Павел оставил мне ключ от комнаты, а сам свалил куда-то на всю ночь. Пара его соседей тоже отлучились. И я оказался временным хозяином целой комнаты. На одну ночь. Пошел потанцевать на местную дискотеку. Общаясь с литовскими товарищами, познакомился с девушкой. Хипповской наружности. Длинные волосы. Ленточка на лбу. Тертые джинсы. Свитер грубой вязки. Скромная. Чуть сутуловатая, зажатая, она сидела в уголочке, ни с кем не танцуя. Мы разговорились. На медленный танец я пригласил ее повальсировать. Приглушеный свет. Парочки зажимаются. Мы медленно скользим по залу в лучах стробоскопа. Оказалось, что она очень даже умеет танцевать.
Шепнул ей на ухо, давай ускользнем ото всех. Давай, ответила она. Привел ее в комнату к Паше-Павлику. Не включая свет, при одной сияющей Луне в окне, мы просидели полночи. Она на кровати с ногами. Я за письменным столом. Целомудренно и отстраненно. Читал ей стихи. Она молча, с немой благодарностью, слушала. Ничего больше. Никакой приземленности. Уплотнения. Зажимания. Просто романтическое свидание при Луне. Да и не свидание вовсе. А так себе, простое общение. Душевное. Типа, родственное. Я расспрашивал ее о Вильнюсе, где она училась в университете. О драматическом театре в Паневежисе. Ее русский был безупречен.
Она не любила советскую власть.

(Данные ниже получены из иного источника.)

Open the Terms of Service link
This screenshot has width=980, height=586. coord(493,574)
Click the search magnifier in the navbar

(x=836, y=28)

И эта нелюбовь немного омрачала и ее отношение к России, к русским. Зачем же ты приехала в Ленинград? Мои друзья позвали с собой, вот и поехала. А то что ты из Баку, а не местный, даже лучше! – сказала она. А мне как-то стало неуютно. Беседа скомкалась. Потом я сослался на то, что уже поздно. Надо выспаться. И проводил ее к землякам.

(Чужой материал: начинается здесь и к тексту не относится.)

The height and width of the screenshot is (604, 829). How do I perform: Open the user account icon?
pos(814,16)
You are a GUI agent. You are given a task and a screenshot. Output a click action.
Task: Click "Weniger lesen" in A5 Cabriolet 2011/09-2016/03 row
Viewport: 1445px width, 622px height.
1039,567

В январе 1991-го по центральному телевидению передавали репортаж из Вильнюса. Там случились народные волнения. На подавление антисоветских митингов ввели войска. Несколько человек погибли. Были раненые. Арестованные. Вдруг, среди списка погибших я узнал ту девушку, с которой провел целый вечер и полночи в общаге ленинградского универа.
Листаю интернет сайты. Хочу найти подробности тех событий. Случайно попадаю на статью о Владиславе Шведе, тогдашнем втором секретаре компартии Литвы.

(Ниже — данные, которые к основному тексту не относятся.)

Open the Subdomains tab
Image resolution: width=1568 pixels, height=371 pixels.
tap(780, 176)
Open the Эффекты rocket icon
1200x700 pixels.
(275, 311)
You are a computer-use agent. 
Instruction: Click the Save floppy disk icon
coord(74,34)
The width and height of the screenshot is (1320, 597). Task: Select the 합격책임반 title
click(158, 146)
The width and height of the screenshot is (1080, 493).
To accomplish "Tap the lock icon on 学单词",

http://www.hrono.ru/statii/2008/kash_shved.html
Занимательные факты оттуда черпаю. Возможно, и не факты, а просто мнение автора статьи. Эк меня уже приучили в Америке! Здесь перед каждым художественным фильмом, не перед документальным, а перед fiction, фикцией, чьим-то вымыслом, все равно ставят титр, гласящий, что абсолютно все диалоги, все мысли и мнения, озвученные героями фильма, не отражают позиции кинокомпании. Чтобы никаких претензий в суде. И никто не обижался. Это просто частное мнение авторов, которое никак не совпадает с мнением редакции и издателя. Когда выпускал свой документальный фильм, где старики ветераны рассказывали о себе, о войне, о холокосте и нацизме, все равно пришлось ставить такой же титр в начале. Так надо, сказали мне продюсеры. Чтобы никто не придрался. Это обычная практика. Надо себя обезопасить. Это не твое мнение, а только рассказы стариков. Пусть они сами и отвечают за себя. Но ведь это же историческая правда! Они рассказывают то, чему сами были свидетелями на оккупированных территориях. Все равно. Это неважно. Ты сам по себе. Они сами по себе.
Так что, наученый местными реалиями, я просто излагаю то, что прочел в этой статье. Как Владислав Швед был поражен, услышав на одном из тогдашних митингов следующую фразу: «Не тех евреев стреляли!». И далее Шведу пояснили, что «русские – это белые евреи». Далее в статье приводится мнение ее автора, что в короткий период, когда Красная Армия оставила Литву, а вермахт еще не успел войти туда, литовские националисты уничтожили 94 процента своих евреев. Двести двадцать тысяч человек.
Варлам Шаламов в таких случаях говорил, было ль это? Не было ль? Со всей прямотой отвечаю – было!